Exercise prompt:
The records must be repeated exactly and in their entirety.

(Collected data)
-.-.-

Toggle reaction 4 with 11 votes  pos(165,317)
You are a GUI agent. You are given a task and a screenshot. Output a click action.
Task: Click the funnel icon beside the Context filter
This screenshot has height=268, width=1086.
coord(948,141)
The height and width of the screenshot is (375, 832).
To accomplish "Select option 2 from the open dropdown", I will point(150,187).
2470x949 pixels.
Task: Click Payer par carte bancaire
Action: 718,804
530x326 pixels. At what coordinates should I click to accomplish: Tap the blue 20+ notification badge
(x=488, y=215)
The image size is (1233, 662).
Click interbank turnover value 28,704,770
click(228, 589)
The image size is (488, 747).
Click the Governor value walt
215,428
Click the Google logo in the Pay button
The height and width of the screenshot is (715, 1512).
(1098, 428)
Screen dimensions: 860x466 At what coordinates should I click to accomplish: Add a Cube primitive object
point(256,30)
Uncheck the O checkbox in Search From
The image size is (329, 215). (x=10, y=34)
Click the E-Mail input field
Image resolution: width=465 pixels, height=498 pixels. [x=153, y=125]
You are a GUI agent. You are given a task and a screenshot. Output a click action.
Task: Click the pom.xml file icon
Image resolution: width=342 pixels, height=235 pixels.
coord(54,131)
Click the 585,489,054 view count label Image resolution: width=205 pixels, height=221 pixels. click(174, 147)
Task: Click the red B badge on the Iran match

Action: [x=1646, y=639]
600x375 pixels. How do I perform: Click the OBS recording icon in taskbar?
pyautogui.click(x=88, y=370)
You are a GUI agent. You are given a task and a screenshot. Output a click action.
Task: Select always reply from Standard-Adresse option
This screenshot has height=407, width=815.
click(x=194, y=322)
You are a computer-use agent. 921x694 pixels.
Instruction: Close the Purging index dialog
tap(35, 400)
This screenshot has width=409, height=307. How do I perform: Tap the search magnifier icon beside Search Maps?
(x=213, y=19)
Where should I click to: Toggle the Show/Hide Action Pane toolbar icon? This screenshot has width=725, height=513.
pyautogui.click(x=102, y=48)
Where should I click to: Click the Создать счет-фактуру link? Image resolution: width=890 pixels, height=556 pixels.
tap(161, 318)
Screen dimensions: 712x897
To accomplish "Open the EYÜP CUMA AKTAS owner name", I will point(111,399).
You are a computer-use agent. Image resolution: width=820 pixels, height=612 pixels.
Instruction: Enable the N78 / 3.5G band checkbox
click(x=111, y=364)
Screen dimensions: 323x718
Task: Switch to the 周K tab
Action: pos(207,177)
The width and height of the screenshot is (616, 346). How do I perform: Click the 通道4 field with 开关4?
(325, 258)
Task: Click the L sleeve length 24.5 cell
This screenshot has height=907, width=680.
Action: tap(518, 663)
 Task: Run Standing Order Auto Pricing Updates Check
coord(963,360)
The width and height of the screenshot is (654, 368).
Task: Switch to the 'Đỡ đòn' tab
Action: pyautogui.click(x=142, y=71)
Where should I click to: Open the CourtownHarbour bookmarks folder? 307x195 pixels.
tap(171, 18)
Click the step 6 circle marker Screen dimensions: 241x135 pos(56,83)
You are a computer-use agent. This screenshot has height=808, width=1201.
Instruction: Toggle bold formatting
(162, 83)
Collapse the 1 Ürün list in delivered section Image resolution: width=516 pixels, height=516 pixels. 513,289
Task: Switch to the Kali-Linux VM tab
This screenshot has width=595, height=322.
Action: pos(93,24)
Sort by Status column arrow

-.-.-

Expected answer:
Toggle reaction 4 with 11 votes  pos(165,317)
You are a GUI agent. You are given a task and a screenshot. Output a click action.
Task: Click the funnel icon beside the Context filter
This screenshot has height=268, width=1086.
coord(948,141)
The height and width of the screenshot is (375, 832).
To accomplish "Select option 2 from the open dropdown", I will point(150,187).
2470x949 pixels.
Task: Click Payer par carte bancaire
Action: 718,804
530x326 pixels. At what coordinates should I click to accomplish: Tap the blue 20+ notification badge
(x=488, y=215)
The image size is (1233, 662).
Click interbank turnover value 28,704,770
click(228, 589)
The image size is (488, 747).
Click the Governor value walt
215,428
Click the Google logo in the Pay button
The height and width of the screenshot is (715, 1512).
(1098, 428)
Screen dimensions: 860x466 At what coordinates should I click to accomplish: Add a Cube primitive object
point(256,30)
Uncheck the O checkbox in Search From
The image size is (329, 215). (x=10, y=34)
Click the E-Mail input field
Image resolution: width=465 pixels, height=498 pixels. [x=153, y=125]
You are a GUI agent. You are given a task and a screenshot. Output a click action.
Task: Click the pom.xml file icon
Image resolution: width=342 pixels, height=235 pixels.
coord(54,131)
Click the 585,489,054 view count label Image resolution: width=205 pixels, height=221 pixels. click(174, 147)
Task: Click the red B badge on the Iran match

Action: [x=1646, y=639]
600x375 pixels. How do I perform: Click the OBS recording icon in taskbar?
pyautogui.click(x=88, y=370)
You are a GUI agent. You are given a task and a screenshot. Output a click action.
Task: Select always reply from Standard-Adresse option
This screenshot has height=407, width=815.
click(x=194, y=322)
You are a computer-use agent. 921x694 pixels.
Instruction: Close the Purging index dialog
tap(35, 400)
This screenshot has width=409, height=307. How do I perform: Tap the search magnifier icon beside Search Maps?
(x=213, y=19)
Where should I click to: Toggle the Show/Hide Action Pane toolbar icon? This screenshot has width=725, height=513.
pyautogui.click(x=102, y=48)
Where should I click to: Click the Создать счет-фактуру link? Image resolution: width=890 pixels, height=556 pixels.
tap(161, 318)
Screen dimensions: 712x897
To accomplish "Open the EYÜP CUMA AKTAS owner name", I will point(111,399).
You are a computer-use agent. Image resolution: width=820 pixels, height=612 pixels.
Instruction: Enable the N78 / 3.5G band checkbox
click(x=111, y=364)
Screen dimensions: 323x718
Task: Switch to the 周K tab
Action: pos(207,177)
The width and height of the screenshot is (616, 346). How do I perform: Click the 通道4 field with 开关4?
(325, 258)
Task: Click the L sleeve length 24.5 cell
This screenshot has height=907, width=680.
Action: tap(518, 663)
 Task: Run Standing Order Auto Pricing Updates Check
coord(963,360)
The width and height of the screenshot is (654, 368).
Task: Switch to the 'Đỡ đòn' tab
Action: pyautogui.click(x=142, y=71)
Where should I click to: Open the CourtownHarbour bookmarks folder? 307x195 pixels.
tap(171, 18)
Click the step 6 circle marker Screen dimensions: 241x135 pos(56,83)
You are a computer-use agent. This screenshot has height=808, width=1201.
Instruction: Toggle bold formatting
(162, 83)
Collapse the 1 Ürün list in delivered section Image resolution: width=516 pixels, height=516 pixels. 513,289
Task: Switch to the Kali-Linux VM tab
This screenshot has width=595, height=322.
Action: pos(93,24)
Sort by Status column arrow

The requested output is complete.